Ao ir comprar uns mocotós na feira, Nalva topou com o fanfarrão e quando seus corpos se tocaram, a menina sentiu seu corpo ficar mais pinicado que milho em bico de pombo. O fanfarrão não era assim esta beleza toda, porém, além de magérrimo, era jovem, tinha um bigodinho aparado na régua, cabelos longos empapuçados de brilhantina, andar saltitante e falava gírias sibilando igual uma cobra. O indivíduo era detentor de uma prosa ludibriosa entrelaçada à generosas doses de mentiras. Quando via alguma ninfeta, perdia completamente a estribeira… estufava o peito (não tão malhado, como supunha), geralmente coberto por uma camiseta Hering apertada. Incrementava o visual de “moderninho”, usando um par de “butina” de couro sem meias, casando perfeitamente com a calça “meio-coronha”. Com todo esse “mecanismo” enganador, não é que o malandro de uma hora para outra não falou meia dúzia de “ípsilones” bem no “pé do zuvido” da fogosa? Bastaram algumas horas para obter o resultado desejado, e logo, lá estava ele – mais feliz que pinto no lixo -, navegando histericamente na reforçada cama de Bastião Carreiro. Pelo jeito o negócio foi bom para ambos os lados, já que a partir daquele dia, fizesse chuva ou sol, assim que Bastião se despedia afetuosamente da esposa, mal dava as costas e lá vinha o saltitante Bentinho – parecendo até um bode catingueiro -, adentrando sorrateiramente à casa de Nalvinha. Assim que entrava a farra estava feita. Ficava das oito da manhã até quase meio dia, quando – segundo alguns vizinhos – saía tranquilamente, assobiando uma música de Roberto Carlos e penteando os cabelos com o seu pente de estimação! A casa do velho Carreiro era parede-meia como o Bar de Saracura e algumas manhãs podia se ouvir Nalvinha (sempre com as coxas entrelaçadas ao corpo do malandrão), gemer tão descaradamente que os vizinhos, incomodados, já estavam a ponto de registrar uma queixa (embora muitos se reunissem no Bar apenas para ouvir o “estrupício”).

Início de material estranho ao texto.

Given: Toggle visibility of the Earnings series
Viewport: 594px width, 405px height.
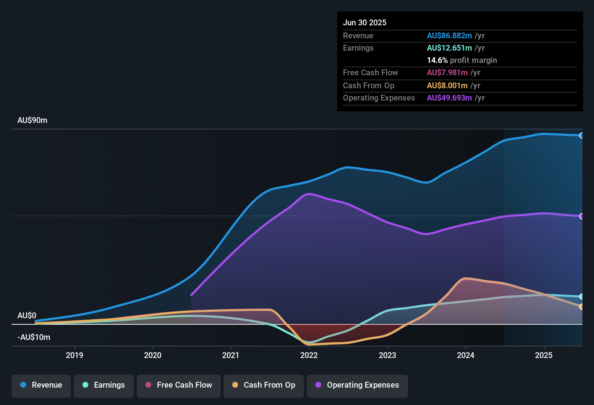Looking at the screenshot, I should tap(104, 385).
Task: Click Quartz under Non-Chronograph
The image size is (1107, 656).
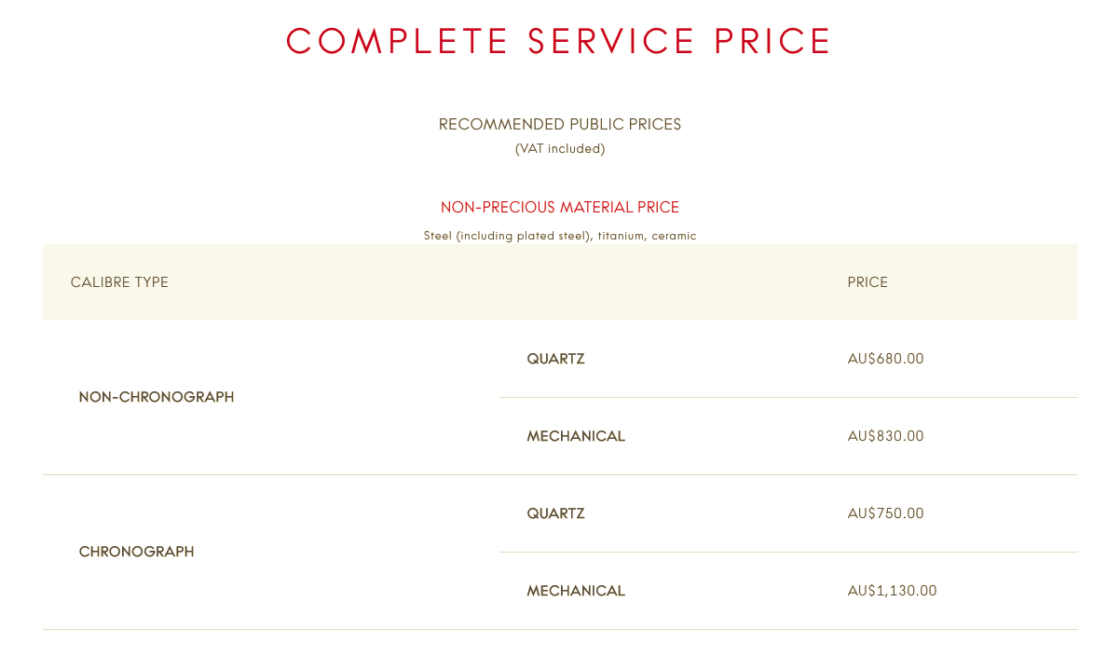Action: click(x=555, y=359)
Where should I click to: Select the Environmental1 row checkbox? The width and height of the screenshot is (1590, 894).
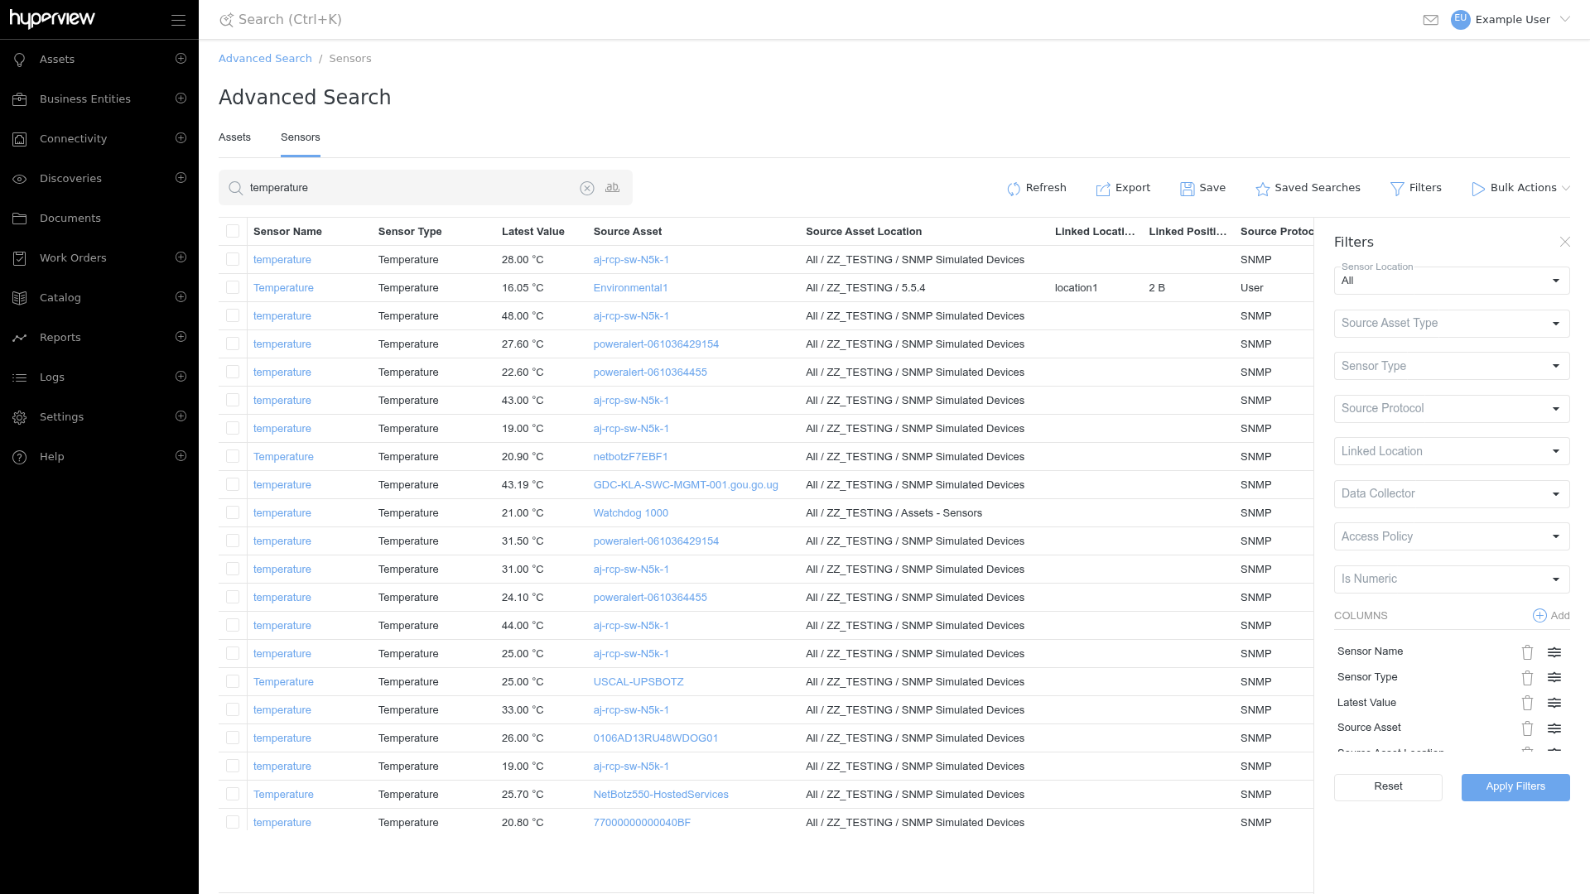233,288
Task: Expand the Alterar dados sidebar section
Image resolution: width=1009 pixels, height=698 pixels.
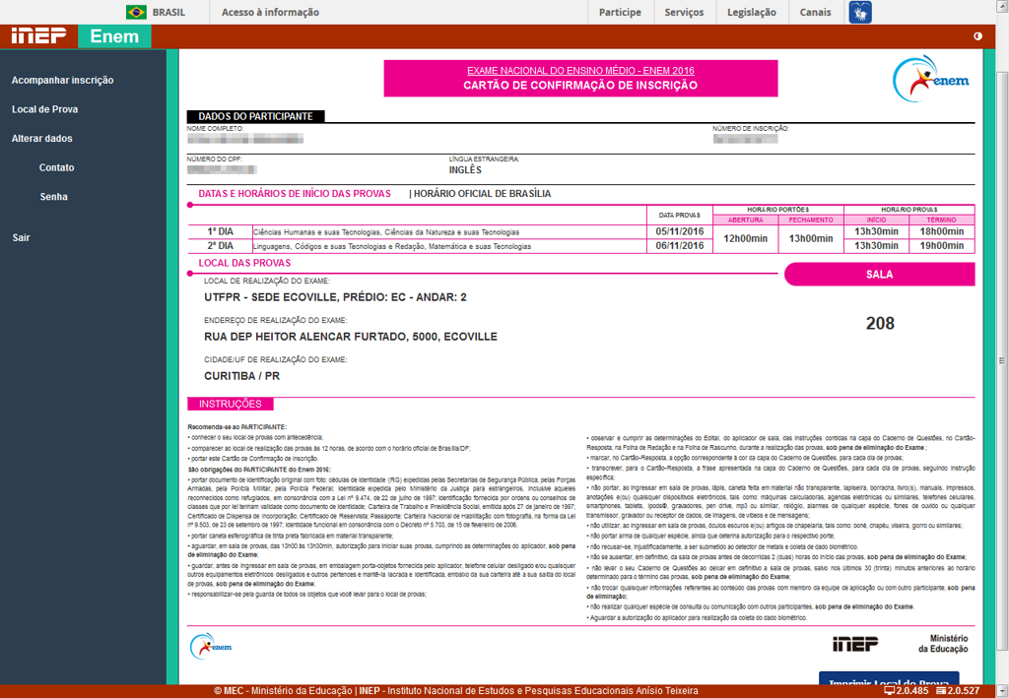Action: tap(41, 139)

A sorte foi que Malaquias de Dona Odete, conversador feito o “diabo”, saiu espalhando na praça inteira que a testa de Bastião Carreiro estava parecendo um pano de toureiro, fazendo que João de Luzia, um velho e fervoroso evangélico, corresse até o bar e constatasse pessoalmente a veracidade dos fatos. Quem estava lá contou que o velho ficou mais de duas horas de relógio petrificado, ouvindo através de um copo de vidro encostado na parede os gemidos de prazer da assanhada. Disseram até que o “ancião” parecia estar gostando, já que ouviu tudinho sem dar uma piscada, só babando grotescamente na imensa barba. Após o término do evento, João de Luzia saiu correndo meio aluado pelas ruas até encontrar Bastião na praça principal, conduzindo inocentemente os tijolos da sua olaria na junta de bois.
– Bastião, meu filho, preciso te contar uma coisa de Nalvinha…
– Que foi João? Aconteceu alguma coisa com a minha amada? Pelo amor de Deus, fala logo! O que houve? Ela está bem? – Diante da afobação do pobre traído, João se viu obrigado a recuar…
– Bastião, Nalvinha sua “muié”, está gritando feito uma doida lá na sua casa. Vá lá, “home”! Vá lá! Veja o que está acontecendo com ela.
– Será que ela tá passando mal? – Indagou o iludido.
– Num sei. Pelos gritos pode inté sê. Mas acho que ela está passando é bem. Vá lá depressa pra ver o que é! – Incentivou o ancião.
Bastião sabia que João de Luzia não era homem de mentiras. Ao ouvir a história, largou a junta de bois e pernas pra que te quero. Já adentrou a casa levando a porta no peito e assim que entrou no quarto flagrou o adultério em plena luz do dia. Ao surpreender os amantes, um sobre o outro, mais enroscados que moita de chuchu em cerca de vara, nus como vieram ao mundo… o pobre Bastião ficou completamente atordoado… sem pensar muito, gritou para a amada:
– Nalva, meu amor! Que porra é essa? O que “ocê tá fazeno cum ele”?
– Eu?!!! – Respondeu Nalvinha, atônita. – Nada! Você não está vendo nada!
Às vezes, os gestos respondem por si. Bastião viu, mas não quis acreditar. Aliás, acreditou. Acreditou em Nalvinha, sua – ainda – “doce” esposa, que completamente desesperada alegou que havia sido “forçada” por Bentinho. Só não conseguiu explicar direito o que fazia nua, sentada em cima do malandro, se descabelando daquele jeito. Mas, marido que se preza, acredita mesmo é na esposa. Bastião, furioso, pegou o malandro pelos cabelos e deu uma “pêa” tão lascada de chicote que Bentinho só não bateu as botas e esticou as canelas naquele dia mesmo, porque foi acudido às pressas pela sua pobre mãe e imediatamente tratado por uma mistura de salmoura com óleo de rícino.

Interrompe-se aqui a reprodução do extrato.